Founders are faced with a mountain of decisions to make about their businesses on a daily basis, particularly during the time leading up to an exit event. This reality does not leave them much time to focus on ways to maximize their individual success in the upcoming transaction. However, with expert advice, careful planning, and properly documented valuations, founders can set themselves, their companies, and investors up for a successful exit.
Most founders have heard about the 409A Valuation, which allows companies to issue equity to employees without triggering the negative tax consequences associated with nonqualified deferred compensation outlined in Internal Revenue Code Sec. 409A. However, many founders are not aware that valuations are needed throughout the lifecycle of a startup company and not just as part of the process of granting equity to employees.
As founders approach exit events, such as significant financing rounds, secondary transactions, M&A transactions, or IPOs, proper valuation documentation becomes a critical part of the exit planning process.
QSBS
For founders and investors who meet the requirements for their equity to be considered qualified small business stock (QSBS), the potential tax savings upon an exit event can be substantial. Investors that hold QSBS can shield gains equal to the greater of $10 million or 10x the basis of their shares from federal, and in many cases, state income tax.
Valuations are necessary to document an individual’s basis in situations where illiquid assets, such as intellectual property, are contributed into a C corporation, most commonly upon conversion of a limited liability company into a C corporation. If the fair market value of the individual’s contribution to the C corporation exceeds $1 million, the investor can potentially benefit from shielding from gain an amount equal to 10x their basis, assuming the company’s assets are worth $50 million or less at the investment date. The result could be a substantial benefit of up to $500 million of gain exclusion, in the extreme example of a single investor with a company value of $50 million on the investment date, and a $0 beginning basis.
Gift and Estate Tax Planning
As early as the company’s formation, founders can choose to gift equity interests in their company to trusts set up for the benefit of their heirs. In the earliest stages, the values of the equity interests transferred should be relatively low. However, as the company approaches a liquidity event, the value of the equity interests could increase dramatically.
Valuations consider the stage of the business, any intellectual property created as of the gift date, any recent third-party financings (including SAFE notes, convertible notes, and priced equity rounds), and the revenue-generating capacity of the business, among other factors. As a company nears a liquidity event, not only does the company value increase significantly, but the discount for lack of marketability associated with the shares declines, further increasing the per-share value. In addition, appraisers must assess what is known and knowable as of the valuation effective date. For example, if the company has received a term sheet related to a possible investment or acquisition, the appraiser must consider the offer as a data point in the appraisal.
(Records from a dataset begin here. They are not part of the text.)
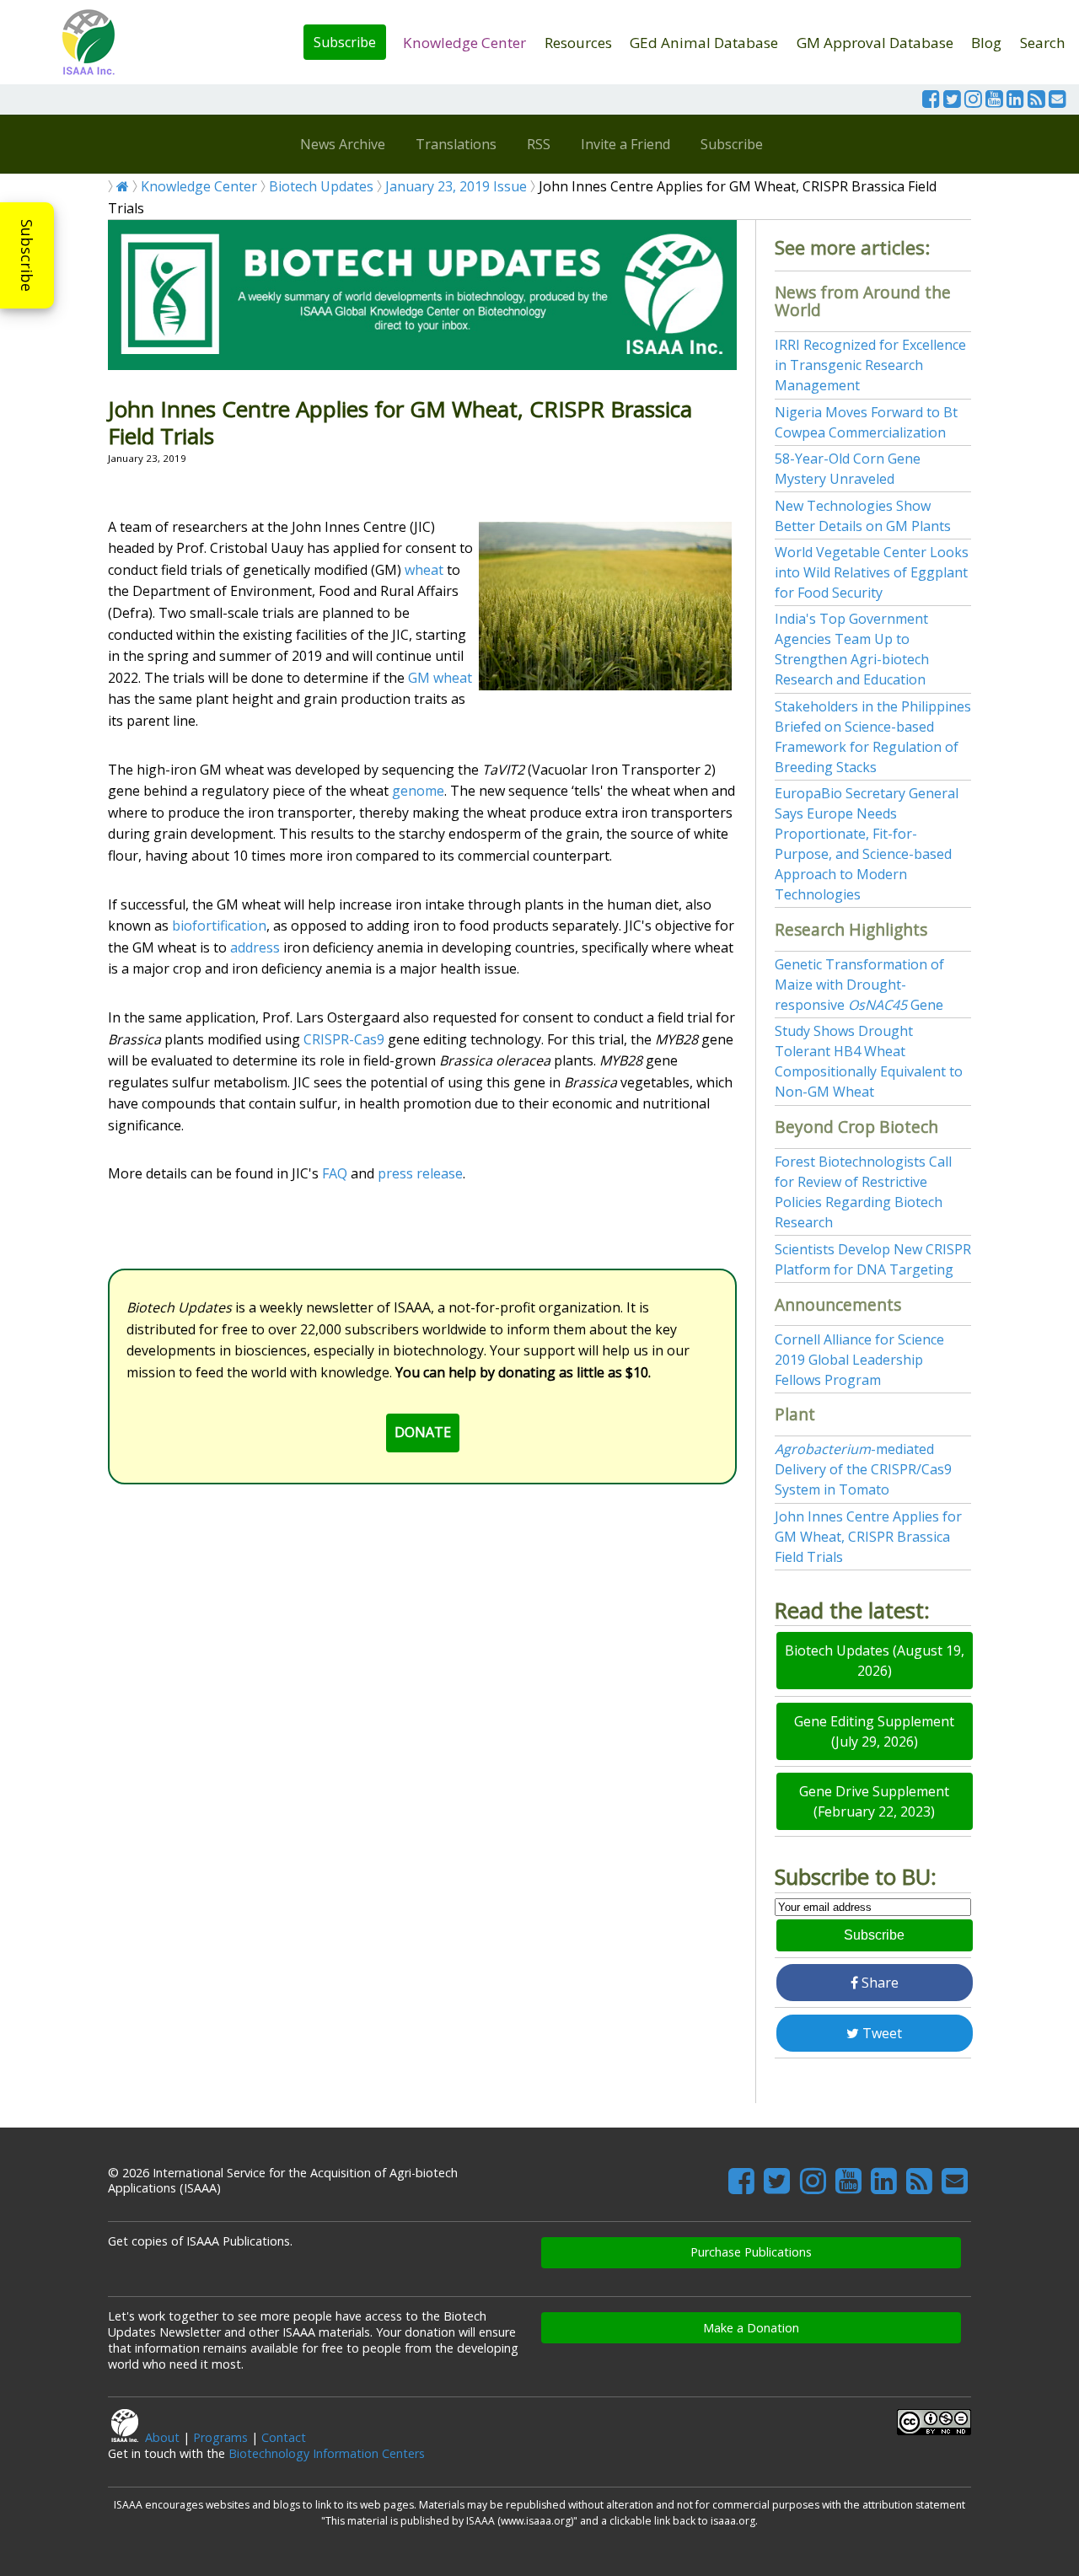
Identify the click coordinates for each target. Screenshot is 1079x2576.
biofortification (219, 925)
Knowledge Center (464, 42)
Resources (578, 42)
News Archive (342, 144)
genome (418, 790)
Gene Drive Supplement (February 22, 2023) (874, 1801)
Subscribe (345, 42)
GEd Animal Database (704, 42)
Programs (220, 2437)
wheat (424, 570)
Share (878, 1982)
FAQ (334, 1173)
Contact (283, 2437)
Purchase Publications (751, 2252)
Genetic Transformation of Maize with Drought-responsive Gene (859, 984)
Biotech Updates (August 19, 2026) (874, 1660)
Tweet (880, 2033)
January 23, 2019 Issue (456, 186)
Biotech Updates (321, 186)
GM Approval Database (875, 42)
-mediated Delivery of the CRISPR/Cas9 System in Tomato (863, 1469)
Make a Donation (751, 2328)
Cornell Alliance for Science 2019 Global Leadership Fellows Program (859, 1359)
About (162, 2437)
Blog (986, 42)
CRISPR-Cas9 (343, 1039)
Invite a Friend (625, 144)
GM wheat (440, 677)
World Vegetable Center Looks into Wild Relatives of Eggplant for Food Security (872, 572)
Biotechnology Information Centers (326, 2453)
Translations (456, 144)
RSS (538, 144)
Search (1043, 42)
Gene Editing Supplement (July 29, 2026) (874, 1731)
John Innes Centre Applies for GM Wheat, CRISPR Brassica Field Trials (868, 1536)
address (255, 947)
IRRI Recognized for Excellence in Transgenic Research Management (870, 364)
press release (420, 1173)
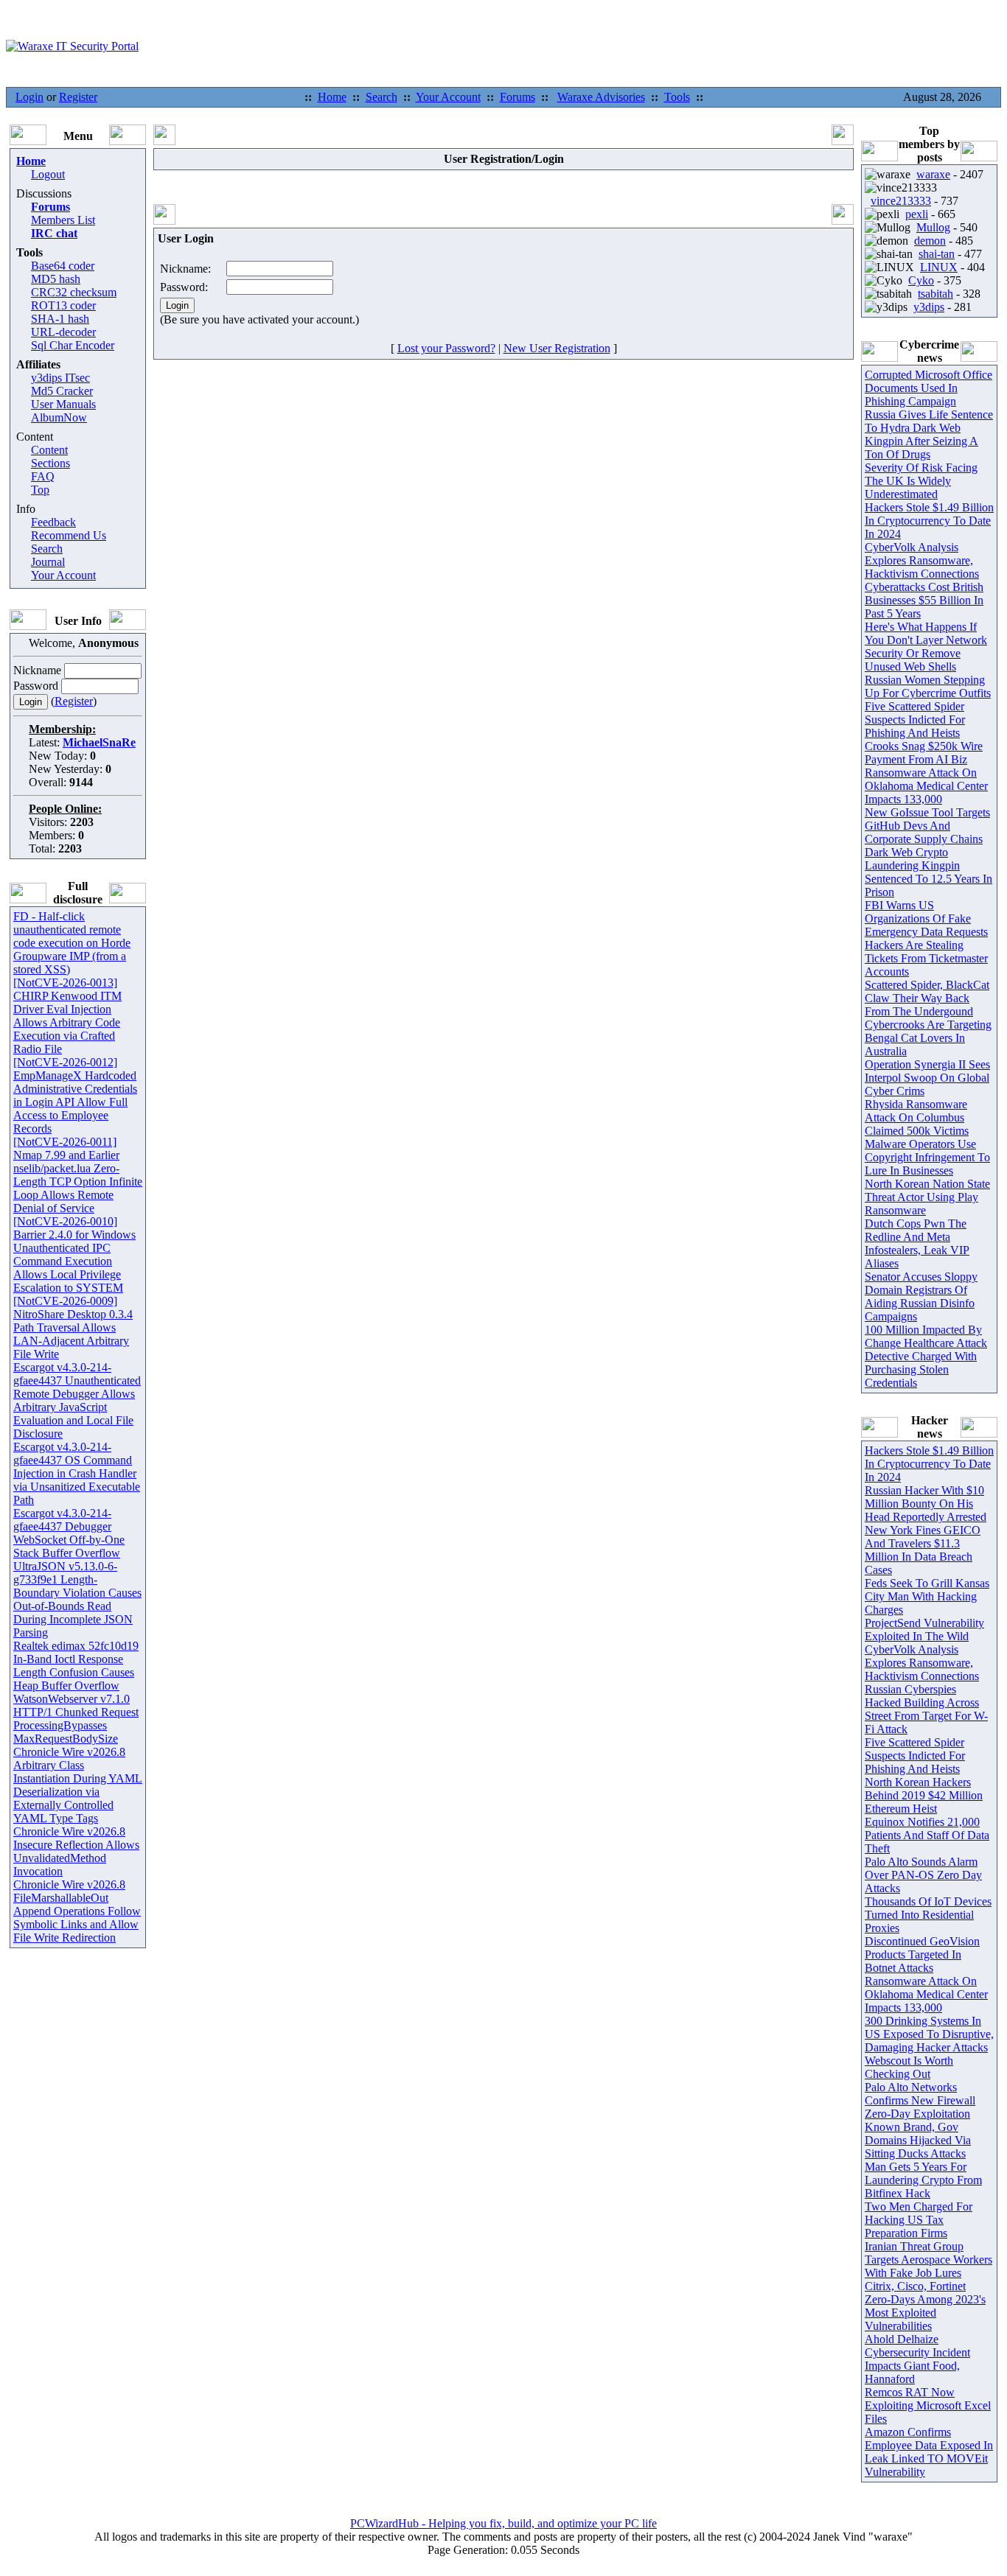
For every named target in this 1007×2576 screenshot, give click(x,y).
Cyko (921, 280)
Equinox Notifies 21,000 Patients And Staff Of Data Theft (927, 1835)
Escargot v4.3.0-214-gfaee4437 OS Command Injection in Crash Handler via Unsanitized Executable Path (76, 1473)
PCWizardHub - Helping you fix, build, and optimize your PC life (503, 2523)
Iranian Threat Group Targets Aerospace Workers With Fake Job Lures (928, 2259)
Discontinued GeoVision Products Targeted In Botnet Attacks (922, 1954)
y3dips (928, 307)
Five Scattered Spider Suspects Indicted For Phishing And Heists (915, 719)
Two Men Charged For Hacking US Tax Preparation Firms (918, 2219)
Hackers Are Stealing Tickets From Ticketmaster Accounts (926, 958)
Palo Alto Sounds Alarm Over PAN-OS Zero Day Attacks (923, 1874)
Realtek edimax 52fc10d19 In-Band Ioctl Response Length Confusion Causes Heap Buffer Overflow (76, 1665)
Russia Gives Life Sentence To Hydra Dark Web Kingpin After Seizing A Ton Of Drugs (929, 434)
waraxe (933, 174)
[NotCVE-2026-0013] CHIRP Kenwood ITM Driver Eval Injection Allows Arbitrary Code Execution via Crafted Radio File (67, 1015)
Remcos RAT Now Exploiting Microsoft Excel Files (928, 2405)
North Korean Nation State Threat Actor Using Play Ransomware (927, 1197)
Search (381, 97)
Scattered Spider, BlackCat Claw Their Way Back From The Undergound (927, 998)
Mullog (933, 227)
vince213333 (901, 201)
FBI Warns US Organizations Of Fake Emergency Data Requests (926, 918)
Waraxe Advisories (601, 97)
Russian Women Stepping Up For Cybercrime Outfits (928, 686)
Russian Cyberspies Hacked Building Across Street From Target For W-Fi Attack (926, 1709)
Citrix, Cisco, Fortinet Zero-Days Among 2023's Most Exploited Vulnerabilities (925, 2306)
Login (29, 97)
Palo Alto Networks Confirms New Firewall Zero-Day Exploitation (920, 2100)
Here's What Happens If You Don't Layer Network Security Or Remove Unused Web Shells (926, 646)
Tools (677, 97)
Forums (517, 97)
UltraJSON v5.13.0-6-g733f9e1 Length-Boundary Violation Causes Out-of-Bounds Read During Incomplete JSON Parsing (77, 1599)
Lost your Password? (446, 348)
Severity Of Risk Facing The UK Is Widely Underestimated (921, 480)
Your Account (448, 97)
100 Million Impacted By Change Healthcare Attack (926, 1336)
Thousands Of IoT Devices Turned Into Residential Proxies (928, 1914)
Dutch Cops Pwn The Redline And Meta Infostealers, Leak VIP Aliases (917, 1243)
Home (332, 97)
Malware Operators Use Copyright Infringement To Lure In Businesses (927, 1157)
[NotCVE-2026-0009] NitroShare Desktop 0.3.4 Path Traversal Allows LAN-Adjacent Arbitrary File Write (73, 1327)
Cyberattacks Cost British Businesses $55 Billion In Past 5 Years (924, 600)
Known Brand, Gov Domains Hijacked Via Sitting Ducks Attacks (918, 2140)
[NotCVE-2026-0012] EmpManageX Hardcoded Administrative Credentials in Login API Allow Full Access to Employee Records (75, 1095)
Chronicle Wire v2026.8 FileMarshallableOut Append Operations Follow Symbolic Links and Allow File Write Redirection (77, 1911)
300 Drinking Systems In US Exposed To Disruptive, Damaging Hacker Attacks (929, 2034)
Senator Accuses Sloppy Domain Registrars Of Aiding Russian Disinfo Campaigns (921, 1296)
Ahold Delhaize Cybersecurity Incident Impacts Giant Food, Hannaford (917, 2359)
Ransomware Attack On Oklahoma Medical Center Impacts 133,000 (926, 785)
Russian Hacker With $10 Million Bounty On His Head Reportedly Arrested (925, 1503)
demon (930, 240)
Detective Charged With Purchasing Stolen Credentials (921, 1369)
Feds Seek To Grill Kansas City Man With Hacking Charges (927, 1596)
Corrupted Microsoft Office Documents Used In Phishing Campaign (928, 387)
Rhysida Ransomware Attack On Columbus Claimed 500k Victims (917, 1117)
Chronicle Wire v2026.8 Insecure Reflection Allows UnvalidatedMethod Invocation (76, 1851)
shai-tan (937, 254)
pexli (916, 214)
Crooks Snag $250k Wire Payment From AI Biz (924, 753)
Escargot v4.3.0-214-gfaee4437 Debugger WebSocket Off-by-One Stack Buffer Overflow (69, 1533)
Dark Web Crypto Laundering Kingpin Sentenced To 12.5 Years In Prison (928, 872)
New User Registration (556, 348)
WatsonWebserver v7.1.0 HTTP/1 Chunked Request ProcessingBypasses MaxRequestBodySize (76, 1719)
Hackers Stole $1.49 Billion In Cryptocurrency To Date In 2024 (929, 520)
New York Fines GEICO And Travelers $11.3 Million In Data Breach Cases (922, 1550)
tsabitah (935, 293)
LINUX (939, 267)
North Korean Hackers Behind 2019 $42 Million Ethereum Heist (924, 1795)
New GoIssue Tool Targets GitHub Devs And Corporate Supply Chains (927, 825)
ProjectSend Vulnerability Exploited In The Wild (924, 1629)
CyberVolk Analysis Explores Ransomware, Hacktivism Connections (922, 560)
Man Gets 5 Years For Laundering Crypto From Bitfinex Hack (923, 2179)
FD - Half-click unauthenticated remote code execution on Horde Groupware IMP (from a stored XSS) (71, 943)
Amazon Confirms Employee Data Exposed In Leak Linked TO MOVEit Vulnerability (929, 2452)
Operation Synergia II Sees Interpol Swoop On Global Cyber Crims (927, 1077)
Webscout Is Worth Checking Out (909, 2067)
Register (78, 97)
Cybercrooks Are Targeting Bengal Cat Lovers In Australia (928, 1037)
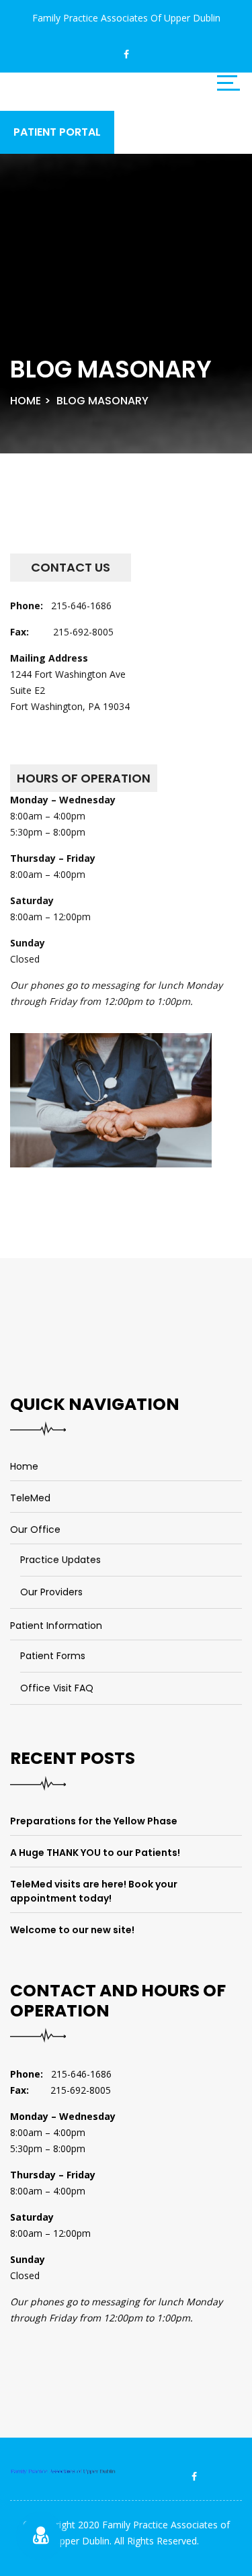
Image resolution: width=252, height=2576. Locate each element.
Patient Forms (52, 1655)
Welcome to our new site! (72, 1930)
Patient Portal (57, 132)
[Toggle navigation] (228, 83)
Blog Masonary (102, 400)
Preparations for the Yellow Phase (93, 1821)
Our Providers (51, 1592)
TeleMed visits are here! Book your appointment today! (93, 1891)
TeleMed (30, 1498)
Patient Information (56, 1625)
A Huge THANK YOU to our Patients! (95, 1852)
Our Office (35, 1529)
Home (25, 400)
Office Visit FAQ (56, 1688)
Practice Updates (60, 1559)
Founders need quality gift tax appraisals documenting the fair market value of their gift to file their gift tax return and take advantage of their lifetime exemption, currently set a $13.99 million per individual. Without a contemporaneous gift tax appraisal, it cannot be guaranteed that the statute of limitations will run on the gift, potentially allowing the IRS to challenge the value for an indefinite period of time. The earlier in a company’s lifecycle that the founder gifts shares, the lower the value of the gift and the greater the ability to maximize the use of the lifetime exemption.
Charitable Donations
As founders approach a potential liquidity event, such as a secondary offering in connection with a significant funding round, an M&A transaction, or an IPO, philanthropically minded individuals may want to consider donating equity interests in their company to charity. This donation allows the individual to benefit from a charitable deduction related to the gift and to pass along value to the charity, which does not need to pay capital gains tax in a potential transaction.
Before making such a donation, the individual should consult their tax advisor to avoid triggering assignment of income treatment on their donation. The donation of equity interests needs to be made while there is still a risk that the potential liquidity event might not be successful. If not, any taxable income associated with the liquidity event could be imputed back to the taxpayer. The earlier in the process that the founder can effectuate the donation, the stronger the support for the charitable deduction.
Valuation plays a crucial role in pre-transaction charitable contributions. Valuations at this stage often involve scenario analysis that takes into account the possibility of a near-term exit and documents the risks related to the transaction being successful. A qualified appraisal prepared by a qualified appraiser is required to be attached to the income tax return in which the deduction is taken, along with a signed Form 8283, Noncash Charitable Contributions. Qualified appraisals must meet rigorous IRS standards, and qualified appraisers are personally subject to financial penalties if the IRS determines that their appraisal results in a substantial or gross valuation misstatement. If these requirements are not met, the IRS can deny 100% of the charitable deduction, even if they agree the charity received the donated asset and its value was as reported on an income tax return.
Takeaway
Founders have a number of tools available to maximize their wealth creation and wealth transfer objectives. Careful preparation before liquidity events can enable founders to achieve their desired goals. Quality appraisals play a key role in the process of supporting these objectives.